Regreso sólo a Roldán. Me acuesto a dormir con los chicos. Me aseguro de mimarlos en ínfimos detalles. Por la mañana iremos juntos a buscar a su mamá ¿Puede pasar algo más? pregunta el más pequeño. Le digo que no, que mamá va a estar bien muy pronto, que descanse tranquilo. Hace 9 meses mi hijo más grande preguntó ¿Pero cómo? ¡Si hicimos todo! Quizás todo está fuera de control. Me desespera lo mucho que extrañamos a mi cuñado. Me duele saber que nada volverá a ser como antes. Quisiera vivir abrazado a la zona de confort.

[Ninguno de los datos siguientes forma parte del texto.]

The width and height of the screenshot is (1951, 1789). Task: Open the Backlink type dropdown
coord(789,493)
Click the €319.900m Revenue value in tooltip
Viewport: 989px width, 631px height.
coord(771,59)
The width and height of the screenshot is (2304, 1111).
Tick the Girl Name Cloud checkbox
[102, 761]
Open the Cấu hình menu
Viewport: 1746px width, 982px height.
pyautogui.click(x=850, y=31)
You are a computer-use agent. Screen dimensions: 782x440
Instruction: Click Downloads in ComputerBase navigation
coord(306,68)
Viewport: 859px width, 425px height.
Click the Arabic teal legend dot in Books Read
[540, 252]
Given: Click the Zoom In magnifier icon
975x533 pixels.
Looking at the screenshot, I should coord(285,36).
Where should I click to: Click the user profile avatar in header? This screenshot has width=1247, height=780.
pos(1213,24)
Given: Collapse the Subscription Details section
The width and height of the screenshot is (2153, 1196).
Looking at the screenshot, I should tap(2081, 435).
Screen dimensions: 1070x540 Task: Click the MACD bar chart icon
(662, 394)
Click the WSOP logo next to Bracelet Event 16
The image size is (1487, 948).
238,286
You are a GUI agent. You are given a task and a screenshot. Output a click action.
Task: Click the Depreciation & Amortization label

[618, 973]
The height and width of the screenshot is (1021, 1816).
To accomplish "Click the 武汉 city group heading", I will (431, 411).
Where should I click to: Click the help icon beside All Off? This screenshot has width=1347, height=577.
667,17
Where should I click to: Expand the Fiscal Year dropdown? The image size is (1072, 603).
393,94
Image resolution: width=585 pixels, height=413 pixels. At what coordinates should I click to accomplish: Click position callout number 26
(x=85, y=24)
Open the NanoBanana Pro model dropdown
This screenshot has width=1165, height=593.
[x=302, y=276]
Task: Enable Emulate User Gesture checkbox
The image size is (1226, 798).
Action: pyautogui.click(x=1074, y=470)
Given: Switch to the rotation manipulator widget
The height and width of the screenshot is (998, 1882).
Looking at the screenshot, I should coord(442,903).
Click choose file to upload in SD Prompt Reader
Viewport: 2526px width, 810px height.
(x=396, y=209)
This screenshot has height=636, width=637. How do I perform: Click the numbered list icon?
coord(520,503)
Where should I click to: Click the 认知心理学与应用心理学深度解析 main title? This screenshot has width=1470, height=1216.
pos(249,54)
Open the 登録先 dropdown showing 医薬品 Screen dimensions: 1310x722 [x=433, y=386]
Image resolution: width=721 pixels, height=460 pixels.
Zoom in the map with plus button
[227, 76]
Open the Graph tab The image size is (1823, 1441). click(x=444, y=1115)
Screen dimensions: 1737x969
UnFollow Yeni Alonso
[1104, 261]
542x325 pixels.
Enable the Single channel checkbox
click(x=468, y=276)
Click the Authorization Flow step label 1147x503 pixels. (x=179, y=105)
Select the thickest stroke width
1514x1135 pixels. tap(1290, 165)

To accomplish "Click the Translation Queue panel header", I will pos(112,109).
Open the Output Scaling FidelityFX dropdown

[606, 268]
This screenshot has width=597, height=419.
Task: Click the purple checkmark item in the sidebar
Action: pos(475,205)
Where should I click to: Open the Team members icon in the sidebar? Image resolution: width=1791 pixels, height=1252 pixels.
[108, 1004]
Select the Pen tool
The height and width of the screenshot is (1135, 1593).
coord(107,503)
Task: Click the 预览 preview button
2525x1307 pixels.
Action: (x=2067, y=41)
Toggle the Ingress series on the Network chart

El martes llegamos al sanatorio. El mismo donde nacieron nuestros niños. El amor de esta pequeña familia no ha parado de crecer desde entonces. En la recepción hago un trámite. Los chicos juegan cerca del ascensor. Les advierto que tengan cuidado, que no se golpeen, que no corran. Olvidé pedirles que no suban al ascensor. Las puertas metálicas y corredizas se cierran. Entro en pánico. Comienzo a subir las escaleras en modo Ricardo Darín, gritando sus nombres en cada piso y en los pasillos. Los encuentro en el Séptimo. Pierdo el control. Mi estómago se hace eco. Me siento en la escalera y los abrazo. Respiro agitado. Me trago un grito en el silencio de los escalones. Mi compañera quiere reírse pero el movimiento le causa dolor. Yo admito que la escena fue algo cómica. La puerta del sanatorio se cierra detrás nuestro. Volvemos a casa, despacio, sin prisa. Somos cuatro en este refugio de amor. Agradezco el momento tal como reza el podcast Gaiki: no existe nada más importante y creativo que vivir ahora.

*Leandro David Rojas nació el 27 de febrero de 1985 en la ciudad de Rosario, pero se crió en Carlos Pellegrini (Santa Fe, Argentina). Estudió Comunicación Social en la Universidad Nacional de Rosario (UNR). Es autor de El día que Lio se cansó de hacer goles (2013), Penal (2016) y Un párrafo por día (2021).